According to the Australian science agency, the Commonwealth Scientific and Industrial Research Organisation, which conducted new research, eye tests for Alzheimer’s could in future be used to diagnose Alzheimer’sthe disease in its early stages.
In their early trials a key Alzheimer’s biomarker can be identified in the retina and lens of the eye. The research, which is in its early stages, could see such tests used as a first step in identifying individuals with Alzheimer’s.
It is thought to be essential in diagnosing of Alzheimer’s early to allow effective treatments to do more than just ease the condition’s symptoms. Shaun Frost from the Australian science agency the Commonwealth Scientific and Industrial Research Organisation said, “We envision this technology potentially as an initial screen that could complement what is currently used: brain PET imaging, MRI imaging, and clinical tests.

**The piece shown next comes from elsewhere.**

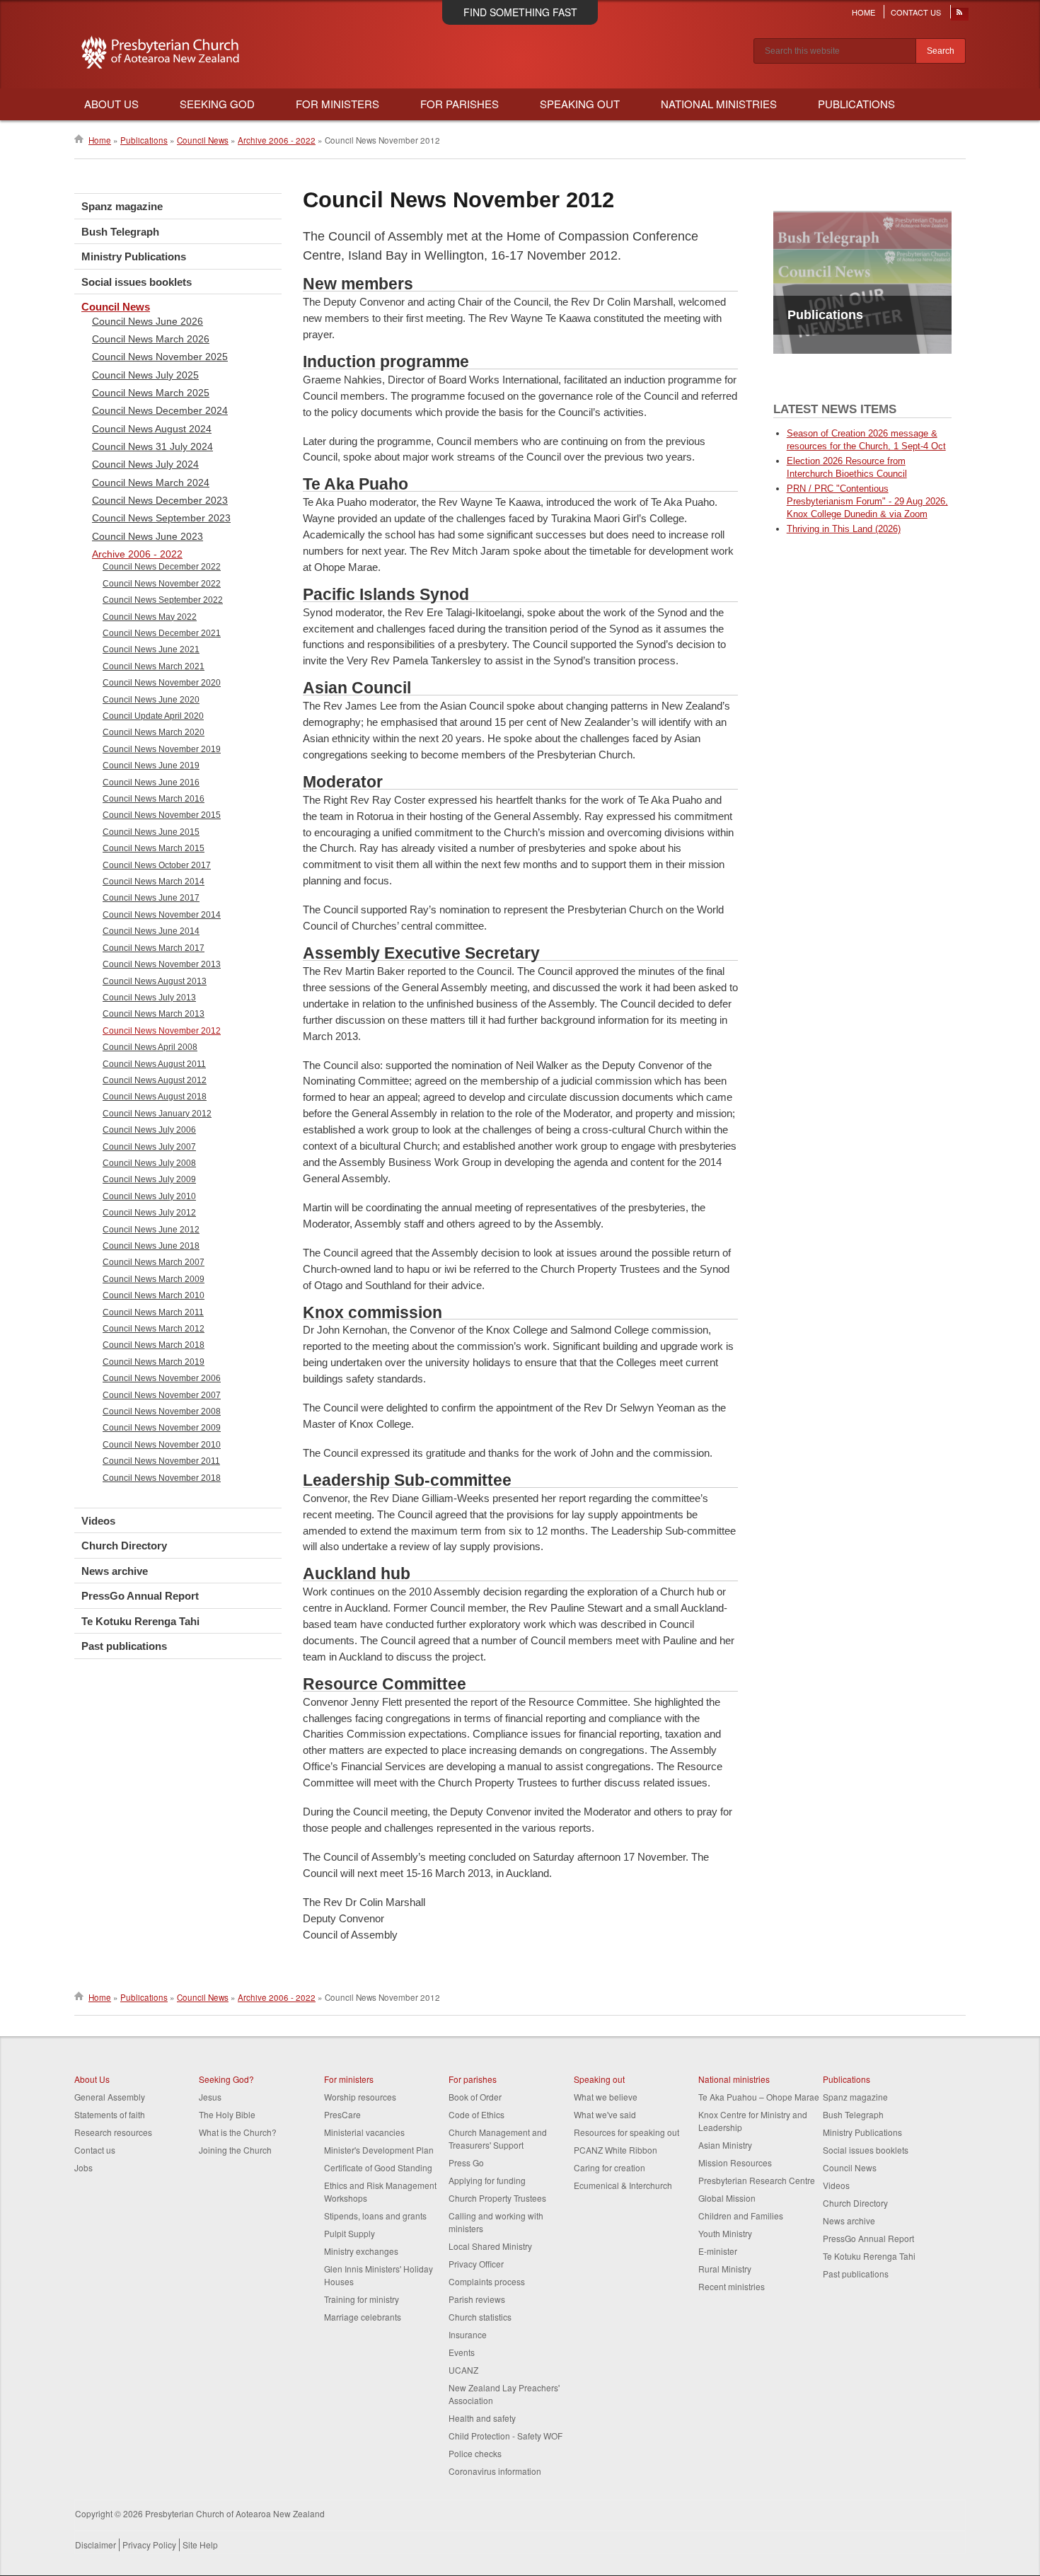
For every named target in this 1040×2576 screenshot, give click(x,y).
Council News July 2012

“If further research shows that our initial findings are correct, it could potentially be delivered as part of an individual’s regular eye check-up.

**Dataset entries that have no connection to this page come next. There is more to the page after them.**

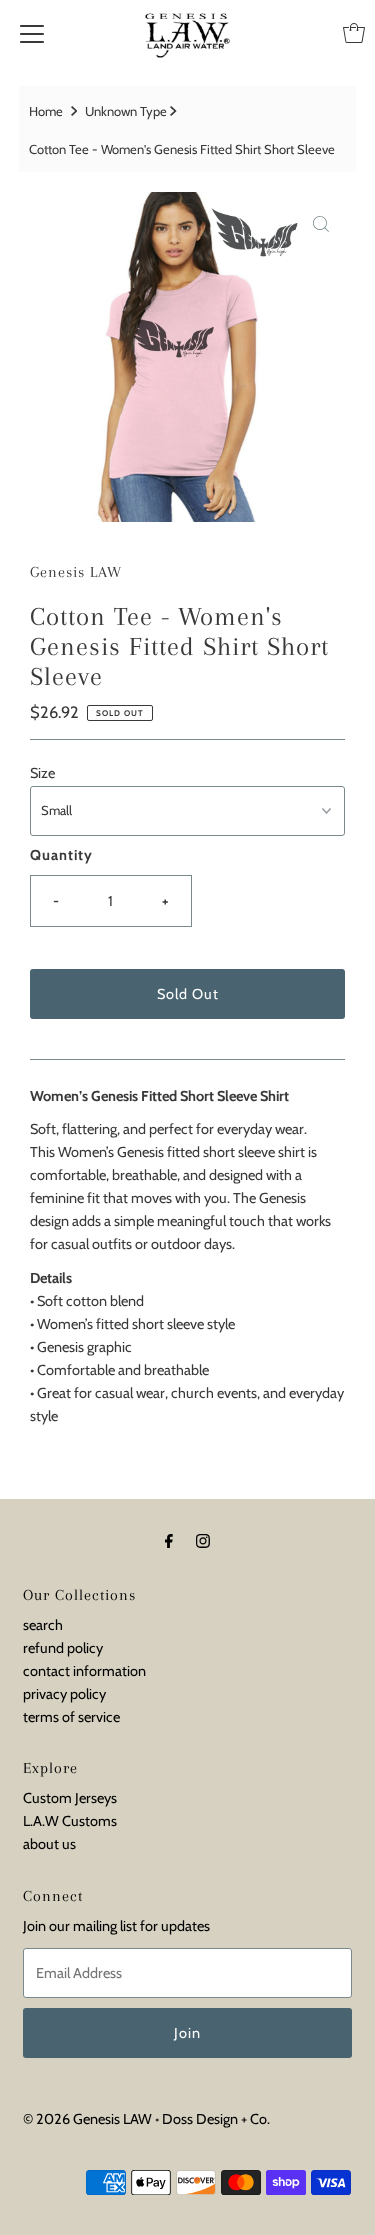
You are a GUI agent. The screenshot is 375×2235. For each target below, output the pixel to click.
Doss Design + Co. (216, 2119)
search (43, 1625)
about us (49, 1844)
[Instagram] (203, 1540)
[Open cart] (354, 33)
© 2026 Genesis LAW (87, 2119)
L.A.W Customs (70, 1821)
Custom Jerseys (70, 1798)
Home (46, 111)
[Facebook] (169, 1540)
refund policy (63, 1648)
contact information (84, 1671)
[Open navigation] (32, 33)
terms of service (71, 1717)
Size (42, 773)
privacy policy (64, 1694)
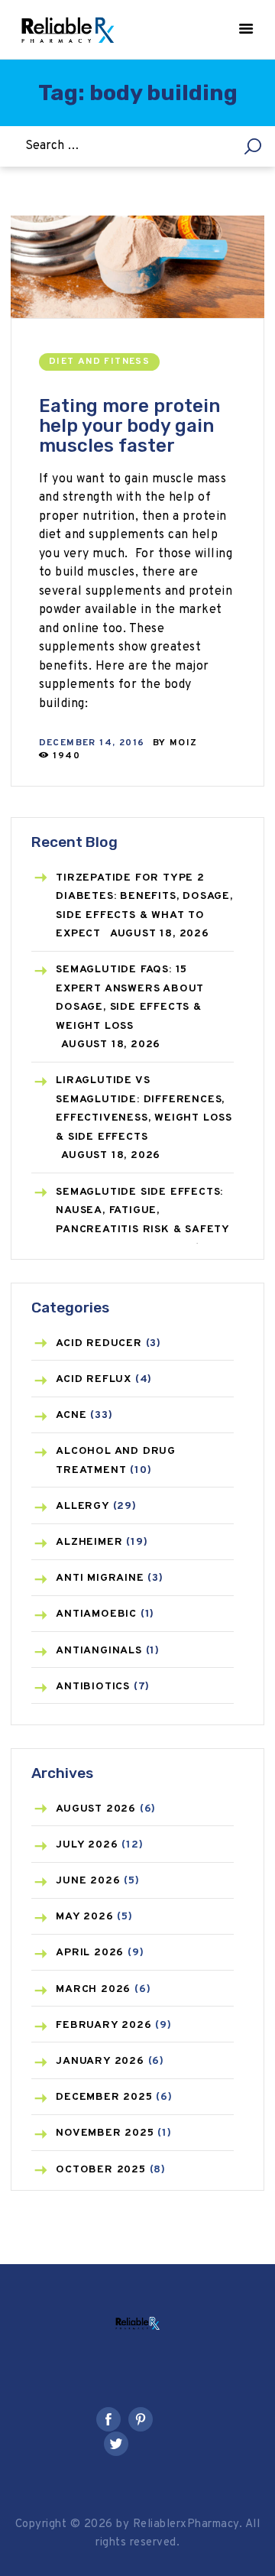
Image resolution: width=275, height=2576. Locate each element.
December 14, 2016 (92, 743)
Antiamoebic (96, 1614)
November (105, 2133)
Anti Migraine (100, 1578)
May (84, 1916)
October (101, 2169)
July (87, 1844)
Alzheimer (89, 1542)
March (93, 1989)
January (100, 2061)
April (90, 1952)
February (103, 2025)
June (88, 1880)
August (96, 1808)
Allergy (82, 1506)
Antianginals (99, 1650)
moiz (184, 743)
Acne (71, 1415)
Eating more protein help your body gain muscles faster (129, 426)
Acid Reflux (93, 1379)
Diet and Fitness (99, 361)
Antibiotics (93, 1686)
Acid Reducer (99, 1343)
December (104, 2097)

“The high resolution level of our images could also allow accurate monitoring of individual retinal plaques as a possible method to follow progression and response to therapy.”
The eye tests exploit the fact that the eye is, in effect, an extension of the brain. Scientists looked for signs of beta-amyloid protein, which forms clumps in the brains of Alzheimer’s patients and is a key indicator that the disease is present. The Australian team used the turmeric spice ingredient curcumin as a fluorescent tag that allowed beta-amyloid to show up in the retina.
A total of 200 volunteers were asked to participate in the research. Preliminary results on 40 participants showed that the test picked up every participant with Alzheimer’s and correctly identified more than 80% of those who did not.
Clearly there is much more work and research to be undertaken before a cure for Alzheimer’s can be found. But once again it is extraordinary and further evidence of what the eye can reveal and highlights the need for regular eye checks.